**Exercise**
For the entries below, the expected answer is the line with "Task: Click the smiley emoji after Morgan", the line with "Given: Focus the", and every line between them, exactly as written, and nothing more.

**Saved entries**
▬▬▬▬▬▬

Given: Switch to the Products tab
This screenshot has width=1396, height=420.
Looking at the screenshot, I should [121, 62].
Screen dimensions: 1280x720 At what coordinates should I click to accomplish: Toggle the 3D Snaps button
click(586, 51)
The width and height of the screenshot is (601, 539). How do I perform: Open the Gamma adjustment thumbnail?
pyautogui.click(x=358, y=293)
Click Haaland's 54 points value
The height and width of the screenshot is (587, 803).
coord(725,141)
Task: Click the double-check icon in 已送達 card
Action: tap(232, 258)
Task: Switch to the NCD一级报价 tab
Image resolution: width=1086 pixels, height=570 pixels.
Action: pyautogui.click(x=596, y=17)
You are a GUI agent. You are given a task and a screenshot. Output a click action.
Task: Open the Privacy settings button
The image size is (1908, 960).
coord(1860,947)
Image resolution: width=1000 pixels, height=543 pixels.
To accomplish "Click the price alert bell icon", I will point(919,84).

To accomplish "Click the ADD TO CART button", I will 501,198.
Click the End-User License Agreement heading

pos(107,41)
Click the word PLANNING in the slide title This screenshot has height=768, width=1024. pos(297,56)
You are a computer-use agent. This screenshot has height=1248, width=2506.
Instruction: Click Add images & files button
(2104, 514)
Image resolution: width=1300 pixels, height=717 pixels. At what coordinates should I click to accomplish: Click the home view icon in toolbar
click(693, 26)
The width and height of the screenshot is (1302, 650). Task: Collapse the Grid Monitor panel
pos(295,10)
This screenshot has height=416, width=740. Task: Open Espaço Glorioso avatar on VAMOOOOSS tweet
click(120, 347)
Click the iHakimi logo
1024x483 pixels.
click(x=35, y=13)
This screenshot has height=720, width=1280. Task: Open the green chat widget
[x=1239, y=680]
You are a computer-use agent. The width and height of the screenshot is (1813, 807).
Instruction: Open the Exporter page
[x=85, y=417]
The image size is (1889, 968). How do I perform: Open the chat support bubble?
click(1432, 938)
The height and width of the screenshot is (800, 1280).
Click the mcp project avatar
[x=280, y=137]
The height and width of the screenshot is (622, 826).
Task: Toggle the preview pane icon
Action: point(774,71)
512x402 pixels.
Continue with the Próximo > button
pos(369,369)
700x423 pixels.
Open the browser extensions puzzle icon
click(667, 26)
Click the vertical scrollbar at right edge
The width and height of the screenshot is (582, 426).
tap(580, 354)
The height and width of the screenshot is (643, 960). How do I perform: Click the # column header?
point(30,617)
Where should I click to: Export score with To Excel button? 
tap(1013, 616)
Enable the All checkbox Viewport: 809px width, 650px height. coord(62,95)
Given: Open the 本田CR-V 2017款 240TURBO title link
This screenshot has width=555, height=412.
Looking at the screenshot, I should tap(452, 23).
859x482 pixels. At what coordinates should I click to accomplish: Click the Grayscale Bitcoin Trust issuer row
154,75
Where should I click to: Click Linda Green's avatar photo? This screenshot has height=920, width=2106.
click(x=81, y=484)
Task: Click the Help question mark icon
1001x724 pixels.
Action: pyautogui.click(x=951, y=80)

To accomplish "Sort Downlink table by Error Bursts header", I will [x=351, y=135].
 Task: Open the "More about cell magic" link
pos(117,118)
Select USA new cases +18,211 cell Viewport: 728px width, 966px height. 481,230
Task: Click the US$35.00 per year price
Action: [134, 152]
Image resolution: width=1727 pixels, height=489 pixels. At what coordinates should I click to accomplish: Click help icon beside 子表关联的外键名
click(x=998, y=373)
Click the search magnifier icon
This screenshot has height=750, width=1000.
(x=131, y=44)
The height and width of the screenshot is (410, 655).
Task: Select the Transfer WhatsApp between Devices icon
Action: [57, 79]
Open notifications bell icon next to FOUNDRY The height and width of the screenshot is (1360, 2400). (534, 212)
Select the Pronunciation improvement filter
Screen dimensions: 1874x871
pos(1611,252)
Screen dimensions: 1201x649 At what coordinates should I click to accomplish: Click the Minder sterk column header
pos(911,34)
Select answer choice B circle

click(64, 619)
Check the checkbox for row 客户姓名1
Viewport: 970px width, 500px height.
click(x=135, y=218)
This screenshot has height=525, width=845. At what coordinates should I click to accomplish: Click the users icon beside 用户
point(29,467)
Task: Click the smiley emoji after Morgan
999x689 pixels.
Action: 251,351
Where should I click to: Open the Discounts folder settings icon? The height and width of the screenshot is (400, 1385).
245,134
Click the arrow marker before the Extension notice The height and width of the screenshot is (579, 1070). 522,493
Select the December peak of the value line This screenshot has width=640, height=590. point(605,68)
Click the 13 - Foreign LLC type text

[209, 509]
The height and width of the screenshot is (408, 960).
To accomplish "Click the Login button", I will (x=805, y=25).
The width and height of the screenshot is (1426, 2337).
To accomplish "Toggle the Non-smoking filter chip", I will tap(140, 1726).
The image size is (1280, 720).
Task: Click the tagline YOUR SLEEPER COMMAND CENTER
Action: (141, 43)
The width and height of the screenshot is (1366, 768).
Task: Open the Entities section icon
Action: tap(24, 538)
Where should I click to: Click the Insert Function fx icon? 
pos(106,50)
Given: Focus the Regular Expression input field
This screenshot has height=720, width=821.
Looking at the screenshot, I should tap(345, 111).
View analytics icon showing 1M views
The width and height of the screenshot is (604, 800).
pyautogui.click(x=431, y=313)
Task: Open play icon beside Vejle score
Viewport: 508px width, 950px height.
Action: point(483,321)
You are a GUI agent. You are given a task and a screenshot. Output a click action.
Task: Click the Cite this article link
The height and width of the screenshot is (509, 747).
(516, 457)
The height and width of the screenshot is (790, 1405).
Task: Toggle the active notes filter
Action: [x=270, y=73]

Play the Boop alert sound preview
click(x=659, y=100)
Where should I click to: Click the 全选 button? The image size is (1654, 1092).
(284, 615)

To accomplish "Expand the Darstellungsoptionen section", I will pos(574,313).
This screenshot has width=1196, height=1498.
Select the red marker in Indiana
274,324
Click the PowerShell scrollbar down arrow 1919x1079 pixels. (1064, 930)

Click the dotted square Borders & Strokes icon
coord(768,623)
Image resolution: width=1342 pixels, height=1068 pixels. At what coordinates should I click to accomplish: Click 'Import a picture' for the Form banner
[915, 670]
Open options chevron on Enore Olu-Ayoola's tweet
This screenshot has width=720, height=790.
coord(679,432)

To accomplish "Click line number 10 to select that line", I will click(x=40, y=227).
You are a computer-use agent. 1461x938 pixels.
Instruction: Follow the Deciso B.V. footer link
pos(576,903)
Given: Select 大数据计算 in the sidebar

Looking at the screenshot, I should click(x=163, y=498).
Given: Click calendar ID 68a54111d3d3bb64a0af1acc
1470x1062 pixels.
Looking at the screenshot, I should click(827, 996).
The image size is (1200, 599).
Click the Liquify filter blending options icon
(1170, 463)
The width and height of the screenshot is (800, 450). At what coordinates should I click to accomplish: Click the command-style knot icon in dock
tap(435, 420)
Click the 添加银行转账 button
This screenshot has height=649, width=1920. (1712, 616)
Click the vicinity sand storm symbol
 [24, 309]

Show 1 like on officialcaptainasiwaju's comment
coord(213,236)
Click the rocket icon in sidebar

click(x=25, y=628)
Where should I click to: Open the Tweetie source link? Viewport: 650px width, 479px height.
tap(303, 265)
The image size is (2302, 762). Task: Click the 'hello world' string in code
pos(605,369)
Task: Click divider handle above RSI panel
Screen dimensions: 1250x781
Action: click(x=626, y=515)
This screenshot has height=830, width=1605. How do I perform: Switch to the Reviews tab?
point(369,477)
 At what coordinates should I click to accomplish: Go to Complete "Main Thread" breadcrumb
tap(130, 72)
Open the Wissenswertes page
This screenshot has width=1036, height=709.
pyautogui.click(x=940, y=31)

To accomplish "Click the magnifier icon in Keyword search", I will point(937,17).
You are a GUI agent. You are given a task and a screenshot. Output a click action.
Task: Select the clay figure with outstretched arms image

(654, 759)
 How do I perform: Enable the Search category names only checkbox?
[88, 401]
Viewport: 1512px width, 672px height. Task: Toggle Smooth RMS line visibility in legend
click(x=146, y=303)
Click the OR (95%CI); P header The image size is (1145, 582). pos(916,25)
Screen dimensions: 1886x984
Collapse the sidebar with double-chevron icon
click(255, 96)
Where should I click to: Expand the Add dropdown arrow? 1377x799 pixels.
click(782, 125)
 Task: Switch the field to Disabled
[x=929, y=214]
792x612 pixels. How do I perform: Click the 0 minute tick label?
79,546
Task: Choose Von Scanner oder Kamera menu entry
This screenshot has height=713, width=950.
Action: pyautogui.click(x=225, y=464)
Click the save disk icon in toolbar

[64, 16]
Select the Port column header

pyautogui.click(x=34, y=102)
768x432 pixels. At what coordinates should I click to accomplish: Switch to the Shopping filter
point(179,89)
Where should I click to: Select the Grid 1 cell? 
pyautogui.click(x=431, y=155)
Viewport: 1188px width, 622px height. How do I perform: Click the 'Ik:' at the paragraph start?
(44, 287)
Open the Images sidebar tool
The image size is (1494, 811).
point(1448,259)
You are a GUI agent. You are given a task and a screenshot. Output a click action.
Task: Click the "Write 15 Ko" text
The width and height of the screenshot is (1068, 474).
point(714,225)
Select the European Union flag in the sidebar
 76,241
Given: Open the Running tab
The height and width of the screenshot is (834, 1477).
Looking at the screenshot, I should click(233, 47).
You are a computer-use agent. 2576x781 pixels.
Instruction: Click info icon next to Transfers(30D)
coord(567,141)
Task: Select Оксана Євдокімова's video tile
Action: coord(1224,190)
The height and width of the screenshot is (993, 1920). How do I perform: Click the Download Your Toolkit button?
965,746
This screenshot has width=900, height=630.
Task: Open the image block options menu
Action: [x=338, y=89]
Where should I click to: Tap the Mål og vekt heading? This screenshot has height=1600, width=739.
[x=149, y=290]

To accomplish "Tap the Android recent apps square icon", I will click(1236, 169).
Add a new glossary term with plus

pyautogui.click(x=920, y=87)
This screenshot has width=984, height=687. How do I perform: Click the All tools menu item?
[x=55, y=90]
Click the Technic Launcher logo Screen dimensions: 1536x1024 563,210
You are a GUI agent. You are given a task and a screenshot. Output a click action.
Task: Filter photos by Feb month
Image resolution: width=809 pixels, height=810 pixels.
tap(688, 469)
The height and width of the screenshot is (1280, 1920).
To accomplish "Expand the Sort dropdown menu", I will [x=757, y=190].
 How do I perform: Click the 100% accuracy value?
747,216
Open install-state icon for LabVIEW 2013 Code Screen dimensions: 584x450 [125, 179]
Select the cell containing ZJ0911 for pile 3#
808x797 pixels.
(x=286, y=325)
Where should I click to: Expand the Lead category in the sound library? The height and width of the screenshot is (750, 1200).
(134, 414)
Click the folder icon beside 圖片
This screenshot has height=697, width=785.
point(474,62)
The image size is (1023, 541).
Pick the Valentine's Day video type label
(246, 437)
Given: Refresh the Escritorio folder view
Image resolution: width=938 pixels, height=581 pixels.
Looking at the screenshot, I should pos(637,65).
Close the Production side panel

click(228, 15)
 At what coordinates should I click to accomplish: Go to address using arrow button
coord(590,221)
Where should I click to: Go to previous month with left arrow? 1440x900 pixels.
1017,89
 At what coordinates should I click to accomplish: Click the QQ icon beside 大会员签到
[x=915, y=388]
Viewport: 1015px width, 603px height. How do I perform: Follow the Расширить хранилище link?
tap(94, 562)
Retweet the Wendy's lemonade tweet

▬▬▬▬▬▬

**Result of the exercise**
Task: Click the smiley emoji after Morgan
999x689 pixels.
Action: 251,351
Where should I click to: Open the Discounts folder settings icon? The height and width of the screenshot is (400, 1385).
245,134
Click the arrow marker before the Extension notice The height and width of the screenshot is (579, 1070). 522,493
Select the December peak of the value line This screenshot has width=640, height=590. point(605,68)
Click the 13 - Foreign LLC type text

[209, 509]
The height and width of the screenshot is (408, 960).
To accomplish "Click the Login button", I will (x=805, y=25).
The width and height of the screenshot is (1426, 2337).
To accomplish "Toggle the Non-smoking filter chip", I will tap(140, 1726).
The image size is (1280, 720).
Task: Click the tagline YOUR SLEEPER COMMAND CENTER
Action: (141, 43)
The width and height of the screenshot is (1366, 768).
Task: Open the Entities section icon
Action: tap(24, 538)
Where should I click to: Click the Insert Function fx icon? 
pos(106,50)
Given: Focus the Regular Expression input field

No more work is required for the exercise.